Caracas es la ciudad más peligrosa del mundo desde 2015 (con 120 muertos por 100.000 habitantes), tras desbancar a San Pedro Sula (Honduras), según los datos del Consejo Ciudadano para la Seguridad Pública y la Justicia Penal (El Confidencial)
Caracas, the capital of Venezuela, outranked San Pedro Sula in Honduras as the world’s most violent city in 2015. (El Confidencial)

Español Yet another report has named Caracas, Venezuela the world’s most dangerous city.

The Mexican NGO Citizen’s Council for Public Security and Criminal Justice recently released a list of 50 cities from across the world that are the most dangerous, and Caracas topped the list, with 42 others appearing on the list beside two from the United States and two from Africa. 

The list did not feature a single city from Europe, as the number of homicides does not compare with that of cities in Latin America.

The CCSPJP’s investigation revealed that since 2015, Caracas has been the most dangerous, with 120 deaths per every 100,000 residents. Second on the list is San Pedro de Sula, Honduras. Following these were San Salvador, Acapulco, Maturín (Venezuela), Distrito Central, Honduras, Valencia and Palmira, Colombia.

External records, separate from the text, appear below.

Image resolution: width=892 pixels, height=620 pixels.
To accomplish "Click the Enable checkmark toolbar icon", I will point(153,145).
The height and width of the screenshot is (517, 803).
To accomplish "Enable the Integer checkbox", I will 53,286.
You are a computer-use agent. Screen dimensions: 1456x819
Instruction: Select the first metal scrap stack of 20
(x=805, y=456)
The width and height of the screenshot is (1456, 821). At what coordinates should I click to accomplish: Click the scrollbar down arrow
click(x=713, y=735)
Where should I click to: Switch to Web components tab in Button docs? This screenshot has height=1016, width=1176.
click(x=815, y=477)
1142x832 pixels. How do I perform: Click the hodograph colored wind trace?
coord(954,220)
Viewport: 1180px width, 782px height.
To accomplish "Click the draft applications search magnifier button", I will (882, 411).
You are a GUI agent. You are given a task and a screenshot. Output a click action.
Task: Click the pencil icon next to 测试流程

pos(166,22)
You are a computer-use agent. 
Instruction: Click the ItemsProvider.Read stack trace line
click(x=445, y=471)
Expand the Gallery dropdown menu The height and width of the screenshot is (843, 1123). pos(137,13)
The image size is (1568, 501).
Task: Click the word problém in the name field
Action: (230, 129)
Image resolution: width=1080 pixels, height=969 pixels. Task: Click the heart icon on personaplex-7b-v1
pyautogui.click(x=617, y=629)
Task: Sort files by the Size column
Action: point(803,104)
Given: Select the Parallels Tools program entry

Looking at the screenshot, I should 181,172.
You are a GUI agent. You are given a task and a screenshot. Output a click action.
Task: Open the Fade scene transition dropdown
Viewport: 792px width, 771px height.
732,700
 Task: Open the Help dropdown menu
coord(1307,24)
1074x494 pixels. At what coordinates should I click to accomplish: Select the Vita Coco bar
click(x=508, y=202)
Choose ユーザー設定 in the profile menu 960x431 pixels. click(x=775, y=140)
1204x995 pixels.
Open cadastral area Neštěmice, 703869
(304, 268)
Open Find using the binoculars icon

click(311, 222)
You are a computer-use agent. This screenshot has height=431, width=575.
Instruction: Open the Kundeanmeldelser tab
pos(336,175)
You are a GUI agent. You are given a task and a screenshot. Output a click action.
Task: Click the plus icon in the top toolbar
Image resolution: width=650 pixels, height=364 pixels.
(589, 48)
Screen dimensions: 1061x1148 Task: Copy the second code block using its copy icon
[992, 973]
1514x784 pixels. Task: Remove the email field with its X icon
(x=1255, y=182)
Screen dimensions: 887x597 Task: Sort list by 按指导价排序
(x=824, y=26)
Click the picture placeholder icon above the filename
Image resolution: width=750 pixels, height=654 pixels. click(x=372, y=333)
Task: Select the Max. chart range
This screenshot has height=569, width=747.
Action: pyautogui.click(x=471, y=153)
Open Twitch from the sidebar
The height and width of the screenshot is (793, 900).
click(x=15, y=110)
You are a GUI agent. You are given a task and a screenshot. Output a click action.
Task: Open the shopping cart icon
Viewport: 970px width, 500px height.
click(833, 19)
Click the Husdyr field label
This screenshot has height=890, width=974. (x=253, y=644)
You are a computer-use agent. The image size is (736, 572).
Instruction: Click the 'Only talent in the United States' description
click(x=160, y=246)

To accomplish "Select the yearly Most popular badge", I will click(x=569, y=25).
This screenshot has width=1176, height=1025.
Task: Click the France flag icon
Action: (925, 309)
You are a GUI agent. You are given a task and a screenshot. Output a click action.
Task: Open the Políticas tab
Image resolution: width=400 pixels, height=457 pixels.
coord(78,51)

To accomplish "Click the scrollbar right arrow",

Brazil had the most “violent cities” on the list, with 21. Venezuela has eight, though they weren’t just considered “violent,” but also “dangerous.”

In the United States, St. Louis was name the most violent in the country, following by Baltimore and New Orleans. Additionally, the study showed that in 2015, homicides increased at an alarming rate in Milwaukee and Washington.

Europe did not appear in these classifications due to the low number of homicides. Instead, the region was evaluated by level of security. The city of Rostov,  Russia topped the list as the most dangerous followed by Italia, Bari, Turin and Naples. After these were Masella and Lille in France and Conventry in Great Britain.

More than 50 percent of the world population lives in these 50 cities, the report said. One hundred and sixteen years ago only 10 percent of the total population lives in urban areas. The migration from rural to urban centers has increased each year, and is expected to reach 55 percent by 2050, according to the London School of Economics.